In fact, the results have been so compelling when it comes to lowering the risk of specifically upper gastrointestinal (GI) cancers that researchers are now looking to replicate them to ensure nothing is lost.
“We found that resistant starch reduced a range of cancers by more than 60 percent. The effect was most pronounced in the upper intestine,” says lead researcher and nutrition expert John Mathers of Newcastle University in the UK.
Upper gastrointestinal cancers include cancers of the esophagus, stomach, and pancreas.
One of the researchers, Tim Bishop, a genetic epidemiologist from the University of Leeds, adds: “The results are exciting, but the magnitude of the protective effect in the upper GI tract was unexpected, so further research is needed to replicate these findings.”
Resistant starch is a type of starch that passes through the small intestine and then ferments in the large intestine where it feeds beneficial gut bacteria. It can be purchased as a dietary supplement that resembles fiber, and is naturally present in a range of foods, including slightly green bananas, oats, cooked and refrigerated pasta, rice, peas and beans.
The double-blind trial was conducted between 1999 and 2005 and included a group of 918 people with a condition known as Lynch syndrome. Lynch syndrome is one of the most common genetic predispositions to cancer that we know of, with an estimated 1 in 300 people carrying the associated gene.

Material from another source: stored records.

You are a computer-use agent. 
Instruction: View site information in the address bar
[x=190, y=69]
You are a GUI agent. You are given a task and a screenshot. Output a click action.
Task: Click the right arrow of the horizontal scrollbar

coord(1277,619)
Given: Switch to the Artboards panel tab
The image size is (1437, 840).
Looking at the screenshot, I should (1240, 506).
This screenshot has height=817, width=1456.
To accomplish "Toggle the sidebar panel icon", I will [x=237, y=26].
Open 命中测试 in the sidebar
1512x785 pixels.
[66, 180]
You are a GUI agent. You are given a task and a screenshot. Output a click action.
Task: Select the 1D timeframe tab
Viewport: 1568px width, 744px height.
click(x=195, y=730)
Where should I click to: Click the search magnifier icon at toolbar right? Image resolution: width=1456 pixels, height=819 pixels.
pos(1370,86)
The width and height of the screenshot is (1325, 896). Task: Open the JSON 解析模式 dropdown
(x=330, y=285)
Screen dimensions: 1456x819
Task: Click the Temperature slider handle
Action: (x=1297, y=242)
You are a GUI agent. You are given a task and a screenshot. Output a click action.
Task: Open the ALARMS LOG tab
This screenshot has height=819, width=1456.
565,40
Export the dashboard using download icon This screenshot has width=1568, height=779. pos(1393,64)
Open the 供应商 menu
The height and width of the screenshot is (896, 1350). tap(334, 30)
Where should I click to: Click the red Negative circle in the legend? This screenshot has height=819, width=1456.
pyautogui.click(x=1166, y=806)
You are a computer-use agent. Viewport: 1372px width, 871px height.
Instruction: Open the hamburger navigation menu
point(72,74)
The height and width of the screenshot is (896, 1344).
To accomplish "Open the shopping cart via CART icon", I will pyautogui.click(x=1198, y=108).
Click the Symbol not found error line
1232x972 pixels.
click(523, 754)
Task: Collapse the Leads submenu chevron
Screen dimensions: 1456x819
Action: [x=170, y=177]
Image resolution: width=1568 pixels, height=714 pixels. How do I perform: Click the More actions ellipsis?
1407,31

Those who have inherited the Lynch syndrome genes have a significantly increased risk of developing colorectal cancer, as well as cancer of the stomach, endometrium, ovary, pancreas, prostate, urinary tract, kidney, bile duct, small intestine, and brain cancer.
To see how they could reduce this risk, participants were randomly assigned to one of two groups, with 463 unknowingly given a daily dose of 30 grams of resistant starch in powdered form for two years — roughly the equivalent of eating completely immature food. Bananas daily.
Another 455 people with Lynch syndrome took a placebo daily that looked like starch powder but had no active ingredients.
The two groups were then followed up 10 years later. The results of this follow-up are what the researchers just published.
In the follow-up period, there were only 5 new cases of upper gastrointestinal (GI) cancers among the 463 subjects who consumed resistant starch. This compared with 21 cases of upper GI cancer among the 455 people in the placebo group – a very marked decrease.
“This is important because upper GI cancer is difficult to diagnose and often not detected early,” Mathers says.
However, there was one area where resistant starch didn’t make much of a difference – in the incidence of bowel cancer.
More work is needed to find out exactly what’s going on here, but the team has some ideas.
“We think that resistant starch may reduce the development of cancer by altering the bacterial metabolism of bile acids and reducing those types of bile acids that can damage our DNA and eventually cause cancer,” Mathers says.
“However, this needs further research.”
To be clear, this experiment was conducted on people with a genetic predisposition to developing cancer and does not necessarily apply to the general population. But there can be a lot to learn with a better understanding of how resistant starch can help protect against cancer.
The original trial was called the CAPP2 study, and the team is now doing a follow-up called CaPP3, involving more than 1,800 people with Lynch syndrome.
While it may sound alarming that the rate of colorectal cancer doesn’t seem to be affected by resistant starch, don’t worry, the study had good news on that front, too.
The original trial also looked at whether taking a daily aspirin could reduce the risk of cancer. In 2020, the team published results showing that aspirin reduces the risk of large bowel cancer in patients with Lynch syndrome by 50 percent.
“Patients with Lynch syndrome are at high risk because they are more likely to develop cancer, so the finding that aspirin can cut the risk of colon cancers and starch-resistant other cancers in half is critical,” says Newcastle University geneticist Sir John. Burns, who conducted the trial operation with Mathers.
“Based on our experience, Latifa [the UK’s National Institute for Health and Care Excellence] Now I recommend aspirin to people who are genetically at risk of developing cancer, and the benefits are clear – aspirin and resistant starch.
The search was published in Cancer prevention research.